I
Cut Out The Pattern 1916
AzLeigh watched her brother through tiny slits in her eyelids. She lay on the sofa motionless, hoping to catch him off guard, wishing he would go for the kitchen money hidden in a small pot behind the Bible. She imagined herself the great Queen Cleopatra on the Nile, floating on her own personal barge. She read all about the queen in one of Father's books. Her brother removed the lid on the small pot.
"I caught you! Arthur Hawkins!" She sat straight up. "I'm telling Father. You will die a slow death for this one."
Arthur made one fluid motion from the bookcase to AzLeigh and pinned her down. His fourteen-year-old body was more like Father's and he sufficiently held her in place. His face touched hers. "You little witch."
She took a breath.
He clamped his hand over her mouth, hot tobacco breath heating her neck. "If you were a little older, I'd show you what girls are good for."
She tried to speak.
"I don't care if you're my sister. A girl is a girl. If you tell Father, I promise you'll live the rest of your life regretting it." He jumped from her like a panther, dropped the money in his pocket, pretended to tip his hat, and left the room.
The pot sat open, empty. AzLeigh walked to the bookshelf and replaced the lid on the pot, tucking it behind the Bible. Now, she was in as much trouble as Arthur. The dust from the Bible rolled under her fingertips.
The brand new pedal sewing machine hummed. Bess sewed a seam in what looked like a blue gingham pinafore, working the soft cloth into the needle as if she painted a picture. Her fingers were cracked from hot water and cold air. The sewing machine wheel whirled around and around and around.
"I know you're standing there, Miss Leigh."

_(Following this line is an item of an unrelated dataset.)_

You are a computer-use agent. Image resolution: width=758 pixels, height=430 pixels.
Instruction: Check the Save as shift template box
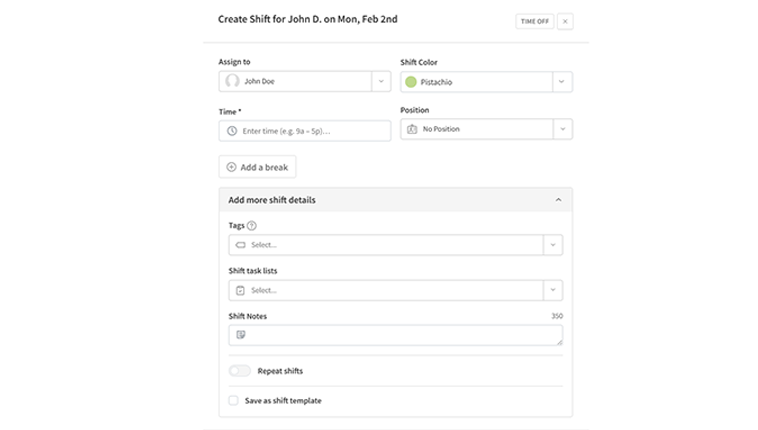coord(234,401)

"I saw Arthur take the kitchen money."
The machine twirled to a stop. Dark rings shown under Bess's eyes. "Did he see you?"
"Yeah."
"Well, you're in one piece, so he didn't kill you. But, I wouldn't put nothing past that mean child. What happened?"
Folks in town said Father married Bess just to have someone to watch AzLeigh and Arthur. Arthur carried a huge chip on his shoulder, bigger than normal. He nourished the chip until it was a full-fledge grudge. AzLeigh didn't have a reason to hate Bess. She couldn't remember her mother and mixed up memories with Bess. Bess said that was plumb crazy since Mama was beautiful and she was just plain, like weathered barn wood. All AzLeigh saw when she tried to conjure up Mama was a crying woman with an ugly purple face and thin hands like claws.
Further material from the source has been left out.